Exercise requirements
Reproduce, without any change, the span of lines from the opening of the records below to the line containing "Atribuição dos Usuários: conceitos, regras", inclusive.

Stored data entries
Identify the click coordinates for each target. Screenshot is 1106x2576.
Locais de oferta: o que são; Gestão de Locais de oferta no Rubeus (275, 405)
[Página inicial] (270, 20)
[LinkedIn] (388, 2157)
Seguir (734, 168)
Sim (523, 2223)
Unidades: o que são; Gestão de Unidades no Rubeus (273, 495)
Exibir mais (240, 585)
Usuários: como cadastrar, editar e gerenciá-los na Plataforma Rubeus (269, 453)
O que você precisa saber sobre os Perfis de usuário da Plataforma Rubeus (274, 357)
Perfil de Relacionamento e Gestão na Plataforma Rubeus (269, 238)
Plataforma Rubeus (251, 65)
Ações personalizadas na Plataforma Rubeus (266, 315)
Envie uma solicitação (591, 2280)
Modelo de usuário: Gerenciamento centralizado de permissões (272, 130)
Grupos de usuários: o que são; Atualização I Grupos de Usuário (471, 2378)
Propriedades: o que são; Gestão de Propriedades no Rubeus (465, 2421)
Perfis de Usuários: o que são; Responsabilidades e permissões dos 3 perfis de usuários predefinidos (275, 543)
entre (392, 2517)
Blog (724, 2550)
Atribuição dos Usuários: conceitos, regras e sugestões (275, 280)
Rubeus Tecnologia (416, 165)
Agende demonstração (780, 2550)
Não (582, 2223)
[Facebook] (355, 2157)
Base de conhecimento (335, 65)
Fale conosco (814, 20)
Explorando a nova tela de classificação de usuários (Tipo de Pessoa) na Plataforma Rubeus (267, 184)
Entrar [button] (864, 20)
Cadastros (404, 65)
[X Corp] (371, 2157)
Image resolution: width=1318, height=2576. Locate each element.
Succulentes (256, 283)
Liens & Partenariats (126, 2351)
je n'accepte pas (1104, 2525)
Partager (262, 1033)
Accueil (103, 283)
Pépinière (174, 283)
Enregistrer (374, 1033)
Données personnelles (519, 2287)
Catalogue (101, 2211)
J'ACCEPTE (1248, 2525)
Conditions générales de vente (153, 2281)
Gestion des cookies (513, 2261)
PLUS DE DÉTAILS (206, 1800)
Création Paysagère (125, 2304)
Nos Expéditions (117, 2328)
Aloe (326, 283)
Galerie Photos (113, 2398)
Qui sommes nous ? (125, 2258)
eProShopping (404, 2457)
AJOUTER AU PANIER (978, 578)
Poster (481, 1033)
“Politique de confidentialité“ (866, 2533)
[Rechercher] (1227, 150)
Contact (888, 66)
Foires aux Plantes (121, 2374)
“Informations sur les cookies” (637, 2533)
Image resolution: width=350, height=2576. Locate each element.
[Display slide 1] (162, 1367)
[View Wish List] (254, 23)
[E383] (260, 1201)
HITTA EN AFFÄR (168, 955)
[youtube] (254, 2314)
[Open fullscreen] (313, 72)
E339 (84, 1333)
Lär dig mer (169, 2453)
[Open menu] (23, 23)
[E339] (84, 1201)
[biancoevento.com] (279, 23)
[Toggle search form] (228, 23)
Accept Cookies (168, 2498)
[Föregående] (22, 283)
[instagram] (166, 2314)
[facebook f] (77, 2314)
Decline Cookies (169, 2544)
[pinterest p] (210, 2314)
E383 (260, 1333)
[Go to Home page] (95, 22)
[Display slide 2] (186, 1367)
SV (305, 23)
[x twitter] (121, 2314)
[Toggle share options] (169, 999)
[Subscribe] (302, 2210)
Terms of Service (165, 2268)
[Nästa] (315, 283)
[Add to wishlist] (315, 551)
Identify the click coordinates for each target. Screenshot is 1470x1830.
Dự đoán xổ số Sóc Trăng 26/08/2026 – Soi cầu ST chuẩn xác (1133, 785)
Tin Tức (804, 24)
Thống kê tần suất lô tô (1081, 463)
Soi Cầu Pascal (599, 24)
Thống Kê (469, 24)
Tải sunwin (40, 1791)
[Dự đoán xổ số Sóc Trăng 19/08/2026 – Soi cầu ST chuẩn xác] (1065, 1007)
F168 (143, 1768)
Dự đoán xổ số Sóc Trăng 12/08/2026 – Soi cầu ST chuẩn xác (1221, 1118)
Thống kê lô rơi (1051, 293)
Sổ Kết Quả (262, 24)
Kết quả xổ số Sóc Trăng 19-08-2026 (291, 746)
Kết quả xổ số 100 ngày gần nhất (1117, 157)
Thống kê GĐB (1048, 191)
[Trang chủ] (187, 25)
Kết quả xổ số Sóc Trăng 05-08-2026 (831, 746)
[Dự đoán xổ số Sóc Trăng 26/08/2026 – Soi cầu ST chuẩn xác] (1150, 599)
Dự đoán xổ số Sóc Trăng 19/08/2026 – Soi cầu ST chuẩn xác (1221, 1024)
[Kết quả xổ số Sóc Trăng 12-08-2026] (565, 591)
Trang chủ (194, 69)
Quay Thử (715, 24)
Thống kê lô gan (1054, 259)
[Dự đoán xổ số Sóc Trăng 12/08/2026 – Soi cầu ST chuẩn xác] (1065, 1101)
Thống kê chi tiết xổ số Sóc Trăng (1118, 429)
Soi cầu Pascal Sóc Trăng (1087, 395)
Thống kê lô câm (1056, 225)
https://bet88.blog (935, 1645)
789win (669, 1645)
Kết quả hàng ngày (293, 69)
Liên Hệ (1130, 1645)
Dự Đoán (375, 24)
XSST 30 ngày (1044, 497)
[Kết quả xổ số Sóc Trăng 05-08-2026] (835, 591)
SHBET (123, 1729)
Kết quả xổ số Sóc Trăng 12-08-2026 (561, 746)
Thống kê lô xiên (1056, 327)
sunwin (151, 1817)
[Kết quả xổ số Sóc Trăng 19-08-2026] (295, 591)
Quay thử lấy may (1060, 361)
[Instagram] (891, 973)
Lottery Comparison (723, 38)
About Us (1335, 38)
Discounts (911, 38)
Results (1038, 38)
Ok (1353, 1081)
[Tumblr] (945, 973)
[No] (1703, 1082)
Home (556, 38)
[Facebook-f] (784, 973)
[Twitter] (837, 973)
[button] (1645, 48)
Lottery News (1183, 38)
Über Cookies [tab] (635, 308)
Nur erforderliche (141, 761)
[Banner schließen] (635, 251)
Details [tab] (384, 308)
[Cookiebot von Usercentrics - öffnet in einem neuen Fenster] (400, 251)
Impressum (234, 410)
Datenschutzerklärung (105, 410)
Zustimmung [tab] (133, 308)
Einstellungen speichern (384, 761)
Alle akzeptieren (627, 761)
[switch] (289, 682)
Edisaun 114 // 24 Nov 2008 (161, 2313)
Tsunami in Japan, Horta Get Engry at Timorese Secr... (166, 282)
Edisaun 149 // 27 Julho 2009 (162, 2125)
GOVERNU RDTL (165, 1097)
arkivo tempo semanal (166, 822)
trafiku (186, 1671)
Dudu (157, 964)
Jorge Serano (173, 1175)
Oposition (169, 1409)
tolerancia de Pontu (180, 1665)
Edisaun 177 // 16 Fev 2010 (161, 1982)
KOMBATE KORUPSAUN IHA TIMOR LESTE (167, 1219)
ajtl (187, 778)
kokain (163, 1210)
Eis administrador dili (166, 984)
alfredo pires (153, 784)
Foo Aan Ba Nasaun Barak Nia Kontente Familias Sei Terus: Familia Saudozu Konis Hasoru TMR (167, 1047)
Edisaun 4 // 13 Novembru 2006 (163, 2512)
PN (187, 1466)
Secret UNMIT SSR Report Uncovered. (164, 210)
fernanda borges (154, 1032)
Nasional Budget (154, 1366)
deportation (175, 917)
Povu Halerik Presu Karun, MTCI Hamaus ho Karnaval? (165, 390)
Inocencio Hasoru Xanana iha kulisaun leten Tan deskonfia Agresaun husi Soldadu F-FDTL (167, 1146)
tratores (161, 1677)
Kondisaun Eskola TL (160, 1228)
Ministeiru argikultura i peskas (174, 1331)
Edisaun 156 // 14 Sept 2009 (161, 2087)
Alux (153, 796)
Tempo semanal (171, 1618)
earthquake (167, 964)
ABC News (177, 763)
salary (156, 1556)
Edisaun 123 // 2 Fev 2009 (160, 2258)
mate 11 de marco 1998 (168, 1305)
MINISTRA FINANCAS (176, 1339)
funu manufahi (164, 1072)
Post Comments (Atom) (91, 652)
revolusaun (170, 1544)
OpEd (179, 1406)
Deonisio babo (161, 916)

Output for this task
Identify the click coordinates for each target. Screenshot is 1106x2576.
Locais de oferta: o que são; Gestão de Locais de oferta no Rubeus (275, 405)
[Página inicial] (270, 20)
[LinkedIn] (388, 2157)
Seguir (734, 168)
Sim (523, 2223)
Unidades: o que são; Gestão de Unidades no Rubeus (273, 495)
Exibir mais (240, 585)
Usuários: como cadastrar, editar e gerenciá-los na Plataforma Rubeus (269, 453)
O que você precisa saber sobre os Perfis de usuário da Plataforma Rubeus (274, 357)
Perfil de Relacionamento e Gestão na Plataforma Rubeus (269, 238)
Plataforma Rubeus (251, 65)
Ações personalizadas na Plataforma Rubeus (266, 315)
Envie uma solicitação (591, 2280)
Modelo de usuário: Gerenciamento centralizado de permissões (272, 130)
Grupos de usuários: o que são; Atualização I Grupos de Usuário (471, 2378)
Propriedades: o que são; Gestão de Propriedades no Rubeus (465, 2421)
Perfis de Usuários: o que são; Responsabilidades e permissões dos 3 perfis de usuários predefinidos (275, 543)
entre (392, 2517)
Blog (724, 2550)
Atribuição dos Usuários: conceitos, regras e sugestões (275, 280)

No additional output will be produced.